【論文レビュー】トルコでのキャリア・アダプタビリティ尺度研究:Buyukgoze-Kavas(2014)
Savickas & Porfeli (2012)の国際版のキャリア・アダプタビリティ尺度開発に参加しなかった国において、同尺度を翻訳して開発している国があります。トルコでの研究もその一つで、本論文ではトルコ版のキャリア・アダプタビリティ尺度の開発を行っています。
尺度翻訳の背景
なぜSavickas & Porfeli (2012)のキャリア・アダプタビリティ尺度を翻訳したのかという理由について、トルコという国家単位での理由を説明しています。端的に言えば、西洋と東洋を架橋する地理的な要因や、オスマン帝国以降云々といった表現があり、文化について考えさせられます。
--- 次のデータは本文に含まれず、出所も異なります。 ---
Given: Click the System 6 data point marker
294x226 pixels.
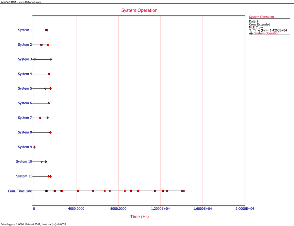Looking at the screenshot, I should click(x=49, y=103).
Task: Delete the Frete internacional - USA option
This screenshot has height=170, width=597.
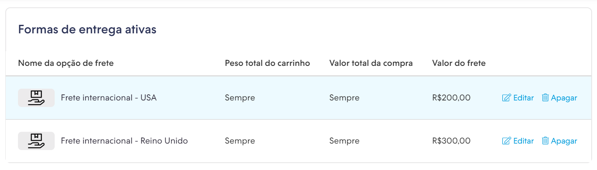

集団主義的か個人主義的かという観点について、トルコは現在でも集団主義的であるものの個人主義的な価値観にも近付いているという言及があります。その背景にはグローバリゼーションがあり、こうした価値観の変容もあるので尺度翻訳を行って調査を行った、と説明されていて納得的です。
翻訳過程
順翻訳についてはしっかりと手順に従って行っています。他方で、原著者への事前の許諾については触れられておらず、また逆翻訳を行っていないと明言していることから原著者への翻訳版の確認も行っていないと思われます。ただ、トルコで推奨される翻訳手順に従ったとして先行研究に触れていらっしゃるので許容されるプロセスなのでしょう。
記述統計
4つの下位尺度および24設問での確認的因子分析を行い、モデル適合度としてはRMSEA=0.060、SRMR=0.049、CFI=0.90、という値から適合していると評価しています。その上で、24設問と4つの下位尺度の記述統計を以下の通りレポートしています。
天井効果が厳しいものもあり、やや高ぶれしているスコアと言えそうです。
妥当性の検証
併存的妥当性の検証としてhopeとoptimismという特性系の概念との相関を見ています。
上に引用した相関係数から併存的妥当性が検証されたと評価しています。こうして、トルコ版のキャリア・アダプタビリティ尺度が開発されたという結論づけている論文です。